Weighted sum of a column in Polars dataframe


I have a Polars dataframe and I want to calculate a weighted sum of a particular column and the weights is just the positive integer sequence, e.g., 1, 2, 3, ...

For example, assume I have the following dataframe.

import polars as pl

df = pl.DataFrame({"a": [2, 4, 2, 1, 2, 1, 3, 6, 7, 5]})

The result I want is

218 (= 2*1 + 4*2 + 2*3 + 1*4 + ... + 7*9 + 5*10)

How can I achieve this by using only general polars expressions? (The reason I want to use just polars expressions to solve the problem is for speed considerations)

Note: The example is just a simple example where there are just 10 numbers there, but in general, the dataframe height can be any positive number.

Thanks for your help..


Solution

  • Such weighted sum can be calculated using dot product (.dot() method). To generate range (weights) from 1 to n, you can use pl.int_range(1, n+1).

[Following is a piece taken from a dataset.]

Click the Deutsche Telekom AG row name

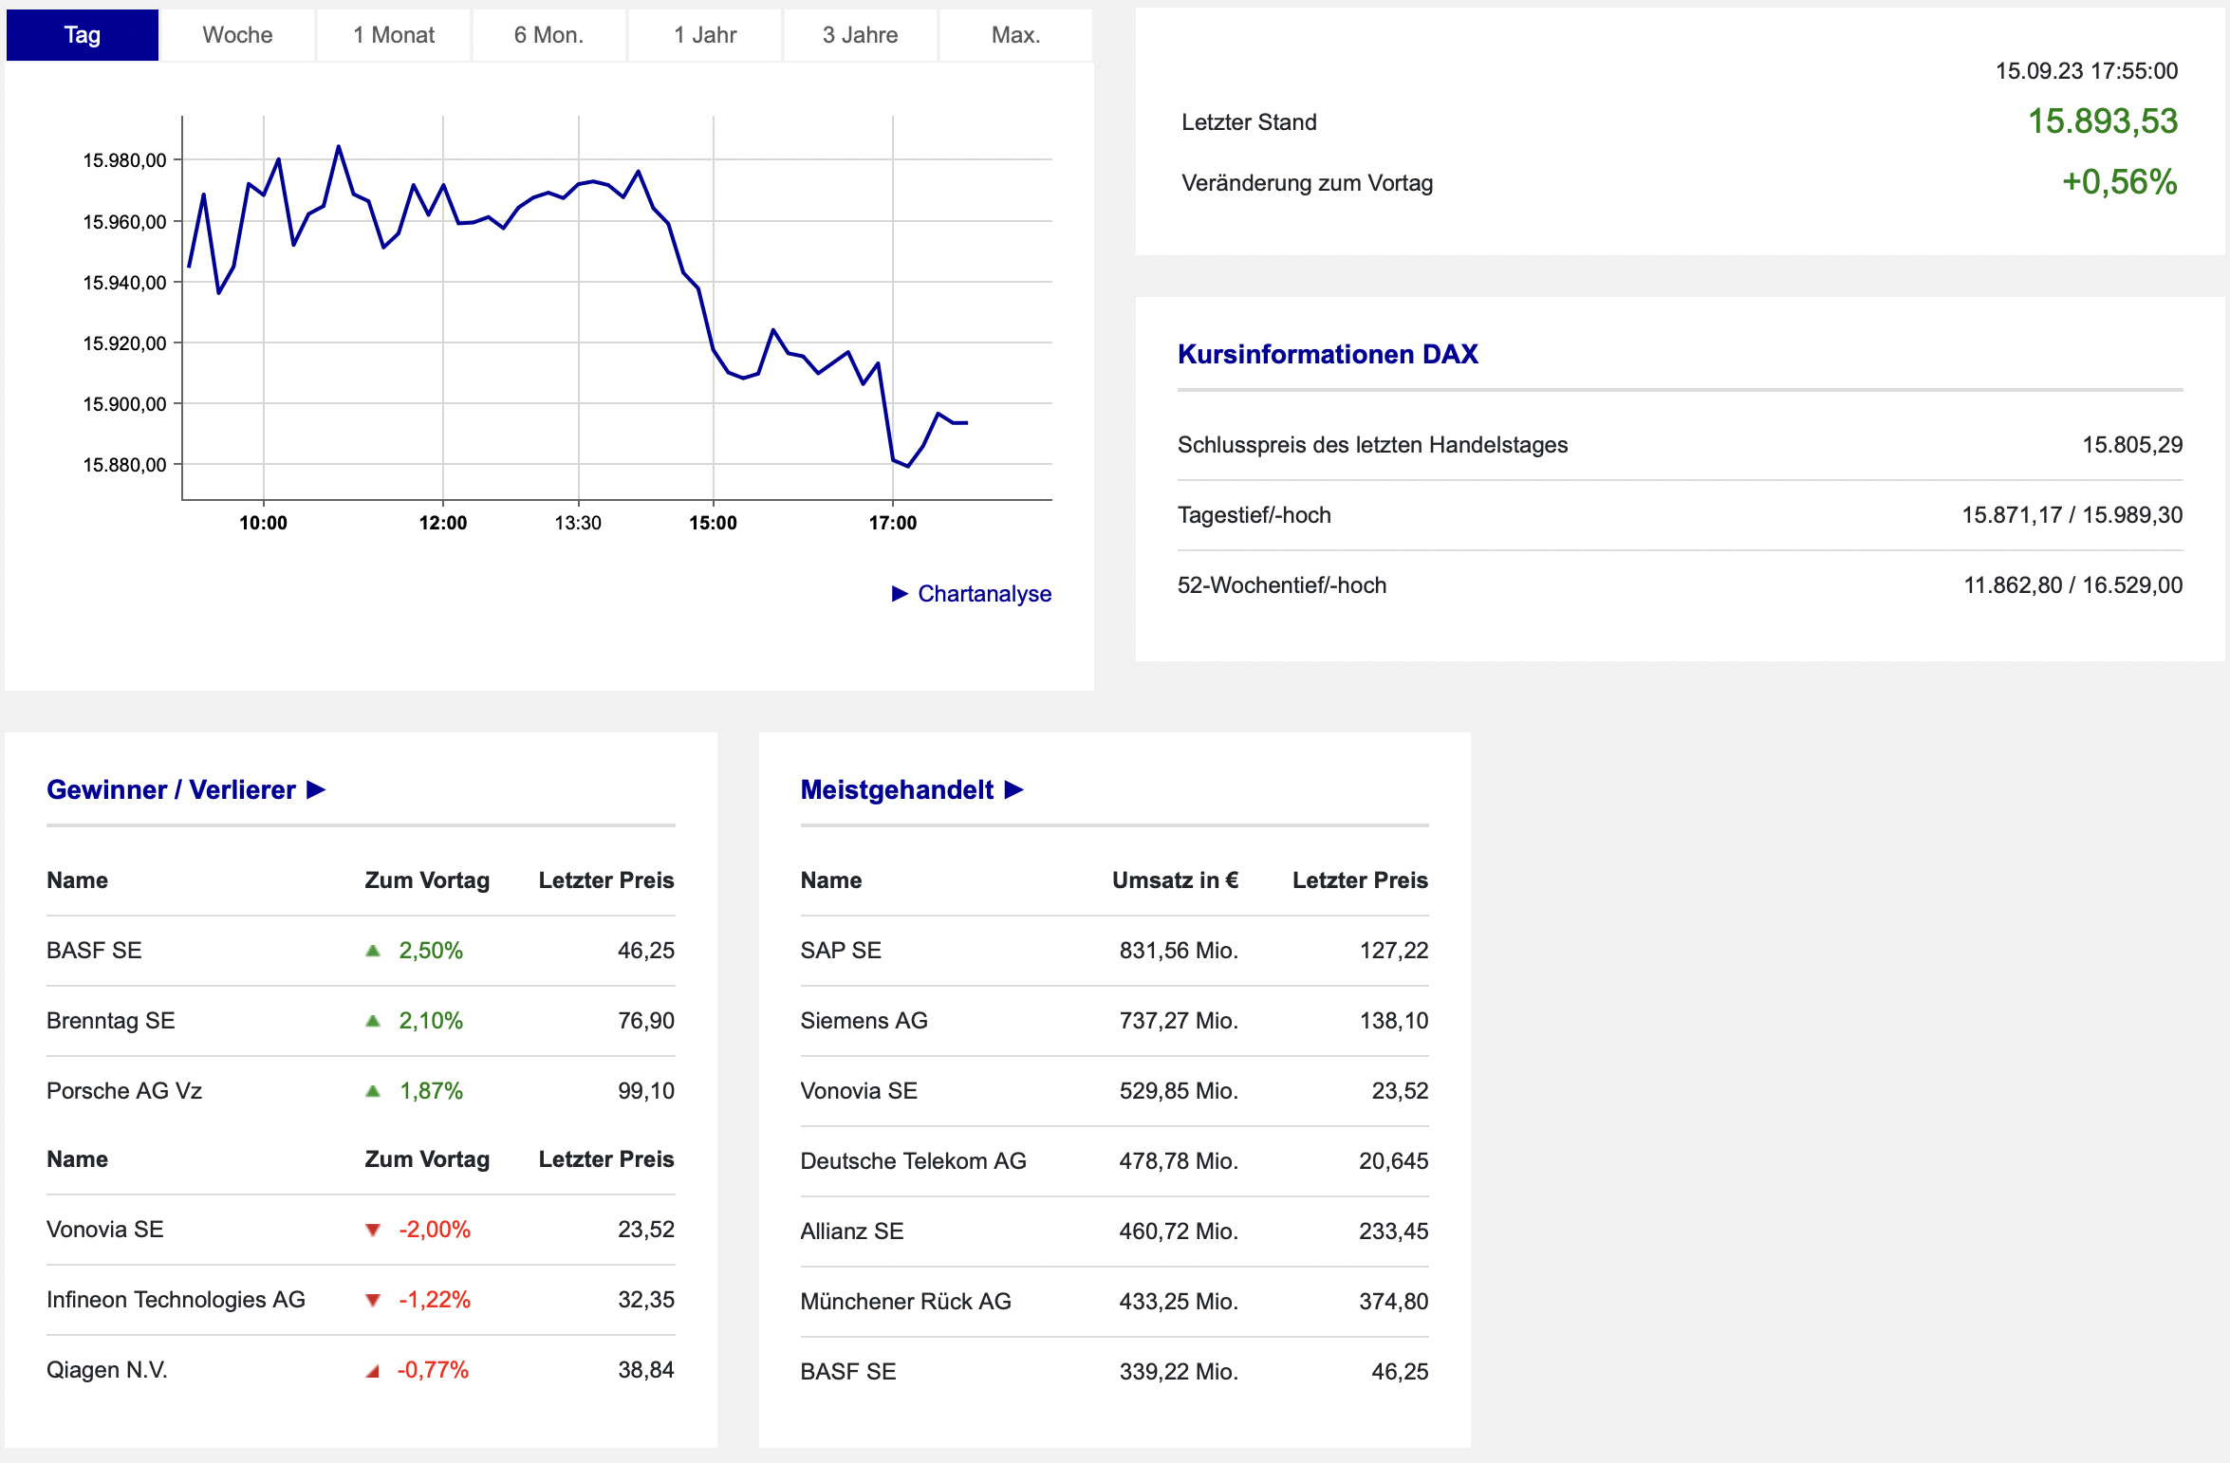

    If you just need to calculate result of weighted sum:

    df.select(
        pl.col("a").dot(pl.int_range(1, pl.clen()+1))
    ) #.item() - to get value (218)
    

    Keep dataframe

    df.with_columns(
        pl.col("a").dot(pl.int_range(1, pl.len()+1)).alias("weighted_sum")
    )
    
    ┌─────┬──────────────┐
    │ a   ┆ weighted_sum │
    │ --- ┆ ---          │
    │ i64 ┆ i64          │
    ╞═════╪══════════════╡
    │ 2   ┆ 218          │
    │ 4   ┆ 218          │
    │ ... ┆ ...          │
    │ 3   ┆ 218          │
    │ 5   ┆ 218          │
    └─────┴──────────────┘
    

    In group_by context

    df.group_by("some_cat_col", maintain_order=True).agg(
        pl.col("a").dot(pl.int_range(1, pl.len()+1))
    )